Шрифт:
— Есть тут кто-нибудь?
Как он нашел лежавший у порога под камнем ключ? Мама с бабушкой, не дай Бог, пожар, оставляли его для соседей.
Старший, я набрался храбрости:
— А вы кто, дядечка?
— Валерик тоже тут? — он спросил. — Я — ваш папка!..
Шагнул к печке, и Валера, который ещё мало что понимал, потому что шел ему только третий год, закричал так, что крик этот как будто до сих пор у меня в ушах.
Через пару лет зрение у отца поправилось, снял темные очки и под вешалкой в углу поставил палку. В собесе ему выдали светло-коричневую канадскую шубу: брезентовый плащ с большими накладными карманами и теплой даже на вид, из великолепной белой цигейки, подстежкой — её потом постелили в танечкину кроватку…

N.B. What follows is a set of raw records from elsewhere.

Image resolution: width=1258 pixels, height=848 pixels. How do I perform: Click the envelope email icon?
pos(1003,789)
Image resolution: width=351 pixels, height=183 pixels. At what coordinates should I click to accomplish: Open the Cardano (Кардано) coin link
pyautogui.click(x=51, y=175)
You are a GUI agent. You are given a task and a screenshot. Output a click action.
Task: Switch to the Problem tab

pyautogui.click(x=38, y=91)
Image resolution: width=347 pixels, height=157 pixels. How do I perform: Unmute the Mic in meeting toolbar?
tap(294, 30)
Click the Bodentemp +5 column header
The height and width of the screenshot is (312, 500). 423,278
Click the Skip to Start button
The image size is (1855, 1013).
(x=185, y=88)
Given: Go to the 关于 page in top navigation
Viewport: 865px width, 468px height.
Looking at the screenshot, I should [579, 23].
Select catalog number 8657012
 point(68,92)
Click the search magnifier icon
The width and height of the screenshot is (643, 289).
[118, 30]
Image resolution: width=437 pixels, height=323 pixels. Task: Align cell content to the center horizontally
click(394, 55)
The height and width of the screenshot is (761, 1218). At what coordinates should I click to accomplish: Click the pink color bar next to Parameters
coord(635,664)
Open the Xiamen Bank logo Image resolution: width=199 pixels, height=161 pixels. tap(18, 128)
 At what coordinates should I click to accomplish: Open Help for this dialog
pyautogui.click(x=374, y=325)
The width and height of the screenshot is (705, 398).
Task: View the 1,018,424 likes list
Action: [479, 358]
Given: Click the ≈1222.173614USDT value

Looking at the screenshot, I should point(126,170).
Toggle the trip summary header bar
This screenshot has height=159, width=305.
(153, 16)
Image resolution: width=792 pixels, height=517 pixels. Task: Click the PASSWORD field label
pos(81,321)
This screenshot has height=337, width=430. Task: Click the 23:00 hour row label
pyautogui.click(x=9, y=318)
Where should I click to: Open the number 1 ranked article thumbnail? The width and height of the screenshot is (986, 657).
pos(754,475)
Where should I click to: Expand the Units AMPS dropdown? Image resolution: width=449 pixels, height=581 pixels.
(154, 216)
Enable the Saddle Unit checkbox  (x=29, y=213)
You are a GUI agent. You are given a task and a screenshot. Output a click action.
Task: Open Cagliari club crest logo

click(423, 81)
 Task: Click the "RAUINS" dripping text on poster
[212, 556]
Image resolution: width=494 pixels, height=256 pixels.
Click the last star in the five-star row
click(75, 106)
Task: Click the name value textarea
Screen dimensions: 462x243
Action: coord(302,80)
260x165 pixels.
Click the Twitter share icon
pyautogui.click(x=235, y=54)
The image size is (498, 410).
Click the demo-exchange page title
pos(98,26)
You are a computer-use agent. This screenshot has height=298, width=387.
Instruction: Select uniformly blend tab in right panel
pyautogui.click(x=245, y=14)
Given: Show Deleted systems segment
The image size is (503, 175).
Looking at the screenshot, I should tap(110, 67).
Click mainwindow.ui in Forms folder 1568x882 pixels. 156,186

Несколько лет он был районным прокурором, и, как инвалид, добился увольнения, когда стали пачками сажать за кражу кукурузного початка или пары картофелин. По малолетству я мало что знал тогда о службе отца, и слава Богу: из всей нашей дружелюбной родовы больше всех остальных отличался тягой к общению. «Душа нараспашку», «не можешь держать язык за зубами» — по станичным меркам это были самые деликатные из тех определений, которыми нет-нет, да награждали меня родители после очередной «утечки информации» о строгой службе отца.
Потом я написал об этом в рассказе «Отец» — как на его похоронах мужчины чуть старше меня рассказывали: «Милицанер к нему приведет, а он: ну-ка выйди, дай нам поговорить. Заявление порвет и — в корзинку. Снимает с себя широкий ремень: видишь?.. Буду — по столу, а ты ори как резаный. Плохо будешь орать — придется по заднице».
И только когда его не стало, открылся мне ещё один его маленький секрет…
Тогда-то я удивлялся: зачем он так?
Идет навстречу заморыш от горшка три вершка — сопли по колено. Скажет отцу положенное в станице: «Драстути, дядечка!»
А он так громко и с расстановкой ему отвечает:
— Здравствуй, здравствуй, парень красный!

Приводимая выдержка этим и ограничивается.